年金時代

企業年金 総合型DBのガバナンス強化を議論

社会保障審議会企業年金部会(部会長=神野直彦・東京大学名誉教授)の第19回会議が6月30日に開催され、確定給付企業年金(DB)のガバナンスに関する審議が1年ぶりに再開された。総合型DB基金に対しては、代議員の選任のあり方や会計監査の導入について審議。コスト面が課題とされていた会計監査については、監査の方法について公認会計士と合意に基づき進める「合意された手続業務(AUP:Agreed upon procedures)」の活用により負担を軽減する案が事務局より提示された。
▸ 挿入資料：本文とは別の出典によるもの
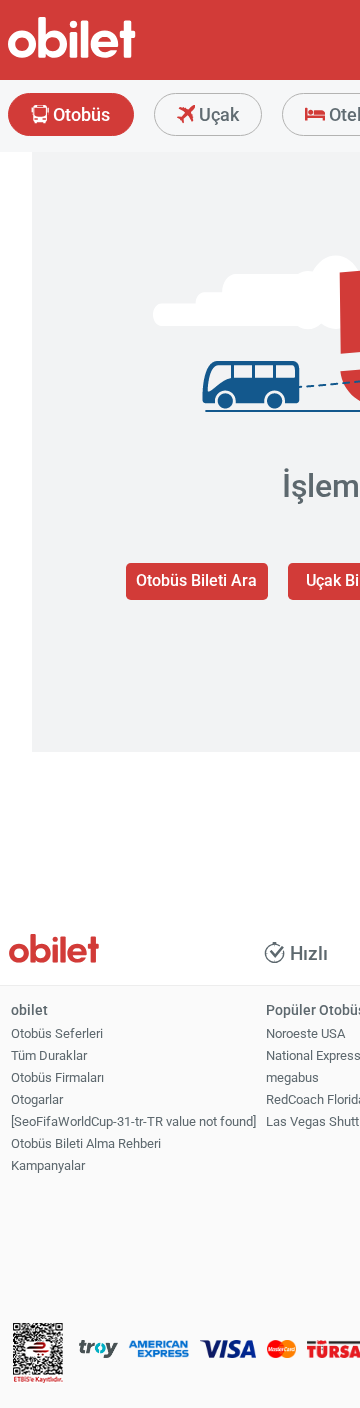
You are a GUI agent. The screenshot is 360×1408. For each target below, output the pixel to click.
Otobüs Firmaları (57, 1077)
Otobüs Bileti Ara (196, 580)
このほか、単独・連合型を含むDB全体のガバナンス強化策として、すべてのDBで運用の基本方針や政策的資産構成割合の策定を義務化することや、資産運用ガイドラインの見直し、加入者等へのわかりやすい説明・開示の方法などについて議論した。ガバナンスに関する審議は今回で終了となり、政省令等の準備に着手する。また、この日は、同月6日に確定拠出年金の運用に関する専門委員会がまとめた報告書が提示、了承された。このほか、今年1月に施行されたiDeCo(個人型DC)の適用拡大について、平成28年度は、5億円の普及推進費用が補正予算に組まれたが(29年度は協賛団体等による協賛金で対応)、効果測定の検証を求める意見が複数の委員から上がった。